Right afterward, President Obama told the press that “there has to be strong and reliable protections for consumers, protections that ban unfair rate increases and forbid abusive fees and penalties.” This soaring rhetoric places a heavy burden on Mr. Obama to stand up to the giant power of the credit card bosses and their monetized allies on Capitol Hill. Yet he has shown little interest in re-instating a Presidential consumer advisor as did Lyndon Johnson with the formidable Betty Furness and as did Jimmy Carter with the legendary Esther Peterson.

Deep recession times are tough for the nation’s over 200 million consumers.

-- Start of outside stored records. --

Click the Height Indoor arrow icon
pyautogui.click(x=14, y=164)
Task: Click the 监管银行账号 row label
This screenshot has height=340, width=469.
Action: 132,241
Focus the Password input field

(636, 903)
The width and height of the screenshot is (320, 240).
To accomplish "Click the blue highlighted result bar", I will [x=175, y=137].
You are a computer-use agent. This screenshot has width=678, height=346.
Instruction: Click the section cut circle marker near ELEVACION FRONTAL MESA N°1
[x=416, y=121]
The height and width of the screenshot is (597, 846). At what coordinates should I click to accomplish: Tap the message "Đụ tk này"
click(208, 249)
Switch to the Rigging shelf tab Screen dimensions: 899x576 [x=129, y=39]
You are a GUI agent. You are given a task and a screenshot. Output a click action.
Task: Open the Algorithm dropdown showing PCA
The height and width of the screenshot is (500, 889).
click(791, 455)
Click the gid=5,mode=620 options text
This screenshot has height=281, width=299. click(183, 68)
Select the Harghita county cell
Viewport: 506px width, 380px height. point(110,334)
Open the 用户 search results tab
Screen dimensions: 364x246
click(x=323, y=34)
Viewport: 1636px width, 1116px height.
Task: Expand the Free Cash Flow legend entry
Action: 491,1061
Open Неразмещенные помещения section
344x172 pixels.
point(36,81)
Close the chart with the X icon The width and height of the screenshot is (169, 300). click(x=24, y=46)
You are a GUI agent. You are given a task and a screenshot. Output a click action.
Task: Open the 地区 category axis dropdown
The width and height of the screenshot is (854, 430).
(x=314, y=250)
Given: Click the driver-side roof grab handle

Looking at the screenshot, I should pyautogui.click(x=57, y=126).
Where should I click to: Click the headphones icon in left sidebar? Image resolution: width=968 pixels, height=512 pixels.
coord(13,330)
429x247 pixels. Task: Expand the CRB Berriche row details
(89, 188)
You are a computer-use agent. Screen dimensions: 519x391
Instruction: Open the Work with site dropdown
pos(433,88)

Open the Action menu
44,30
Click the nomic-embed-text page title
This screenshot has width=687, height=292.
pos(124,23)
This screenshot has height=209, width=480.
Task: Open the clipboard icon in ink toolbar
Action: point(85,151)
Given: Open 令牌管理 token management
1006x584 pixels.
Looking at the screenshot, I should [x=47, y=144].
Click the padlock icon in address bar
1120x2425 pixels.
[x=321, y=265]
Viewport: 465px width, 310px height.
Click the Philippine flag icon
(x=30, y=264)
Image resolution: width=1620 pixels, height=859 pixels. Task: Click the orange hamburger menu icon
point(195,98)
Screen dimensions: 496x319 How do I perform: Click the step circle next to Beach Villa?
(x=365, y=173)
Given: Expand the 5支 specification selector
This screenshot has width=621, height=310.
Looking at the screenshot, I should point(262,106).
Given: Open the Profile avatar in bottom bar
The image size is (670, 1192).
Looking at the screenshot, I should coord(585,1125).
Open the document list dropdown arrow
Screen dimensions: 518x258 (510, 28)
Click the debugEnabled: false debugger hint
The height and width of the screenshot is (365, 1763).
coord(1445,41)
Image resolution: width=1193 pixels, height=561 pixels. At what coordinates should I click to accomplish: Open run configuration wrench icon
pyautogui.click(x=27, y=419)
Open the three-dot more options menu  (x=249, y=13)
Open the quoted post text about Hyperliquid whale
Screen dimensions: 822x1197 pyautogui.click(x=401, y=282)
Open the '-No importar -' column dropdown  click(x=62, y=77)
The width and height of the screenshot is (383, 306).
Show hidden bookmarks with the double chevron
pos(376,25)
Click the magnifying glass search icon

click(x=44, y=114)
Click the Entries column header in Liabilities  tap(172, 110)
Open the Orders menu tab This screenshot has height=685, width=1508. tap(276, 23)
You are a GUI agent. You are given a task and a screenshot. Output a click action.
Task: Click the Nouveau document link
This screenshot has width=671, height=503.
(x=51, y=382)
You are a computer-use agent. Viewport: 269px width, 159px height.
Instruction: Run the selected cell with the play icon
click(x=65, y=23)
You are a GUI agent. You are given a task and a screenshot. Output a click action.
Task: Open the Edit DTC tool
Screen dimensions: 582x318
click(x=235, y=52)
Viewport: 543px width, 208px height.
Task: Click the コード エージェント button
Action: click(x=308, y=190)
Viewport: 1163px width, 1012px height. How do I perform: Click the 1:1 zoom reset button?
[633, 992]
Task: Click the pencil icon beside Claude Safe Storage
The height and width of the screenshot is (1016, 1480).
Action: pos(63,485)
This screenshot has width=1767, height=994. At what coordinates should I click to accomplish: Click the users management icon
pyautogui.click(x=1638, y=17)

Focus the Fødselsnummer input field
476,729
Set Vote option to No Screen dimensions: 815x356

Still, no consumer voice in the White House, though consumer groups asked Mr. Obama to move promptly on this tiny advocacy office months ago.

The corporate chieftains have easy access to the White House and the new President, whether these bosses come on missions demanding power or missions of beggary for bailouts. When will he meet with the leading heads of consumer protection groups with millions of dues-paying members who could give him the base to hold accountable and regulate the democracy-denying, economy-wrecking corporate supremacists?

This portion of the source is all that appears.